Caching popular contents at base stations (BSs) of a heterogeneous cellular network (HCN) avoids frequent information passage from content providers to the network edge, thereby reducing latency and ...alleviating traffic congestion in backhaul links. The potential of caching at the network edge for tackling 5G challenges has motivated recent studies on optimal content placement in large-scale HCNs. However, due to the complexity of the network performance analysis, the existing strategies were mostly based on approximation, heuristics, and intuition. In general, optimal strategies for content placement in HCNs remain largely unknown and deriving them forms the theme of this paper. To this end, we adopt the popular random HCN model, where K tiers of BSs are modeled as independent Poisson point processes distributed in the plane with different densities.
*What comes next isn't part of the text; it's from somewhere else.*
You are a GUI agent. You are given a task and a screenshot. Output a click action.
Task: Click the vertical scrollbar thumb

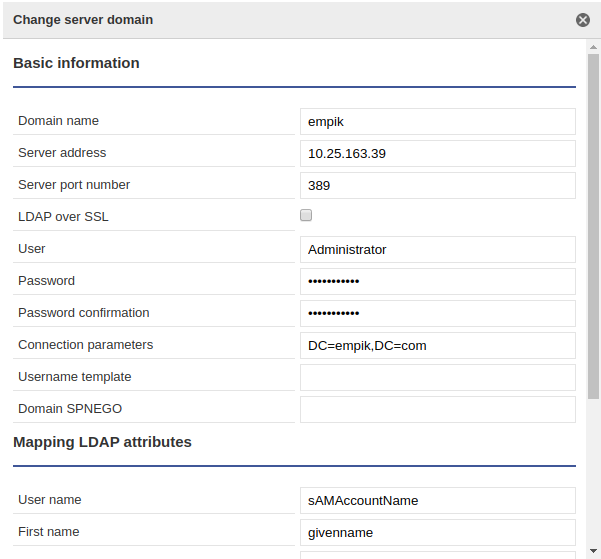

Furthermore, the random caching scheme is considered, where each of a given set of M files with corresponding popularity measures is placed at each BS of a particular tier with a corresponding probability, called placement probability. The probabilities are identical for all BSs in the same tier but vary over tiers, giving the name tier-level content placement. We consider the network performance metric, hit probability, defined as the probability that a file requested by the typical user is delivered successfully to the user. Leveraging existing results on HCN performance, we maximize the hit probability over content placement probabilities, which yields the optimal tierlevel placement policies. For the case of uniform received signalto-interference (SIR) thresholds for successful transmissions for BSs in different tiers, the policy is in closed-form, where the placement probability for a particular file is proportional to the square-root of the corresponding popularity measure with an offset depending on BS caching capacities. For the general case of non-uniform SIR thresholds, the optimization problem is non-convex and a sub-optimal placement policy is designed by approximation, which has a similar structure as in the case of uniform SIR thresholds and shown by simulation to be close-tooptimal.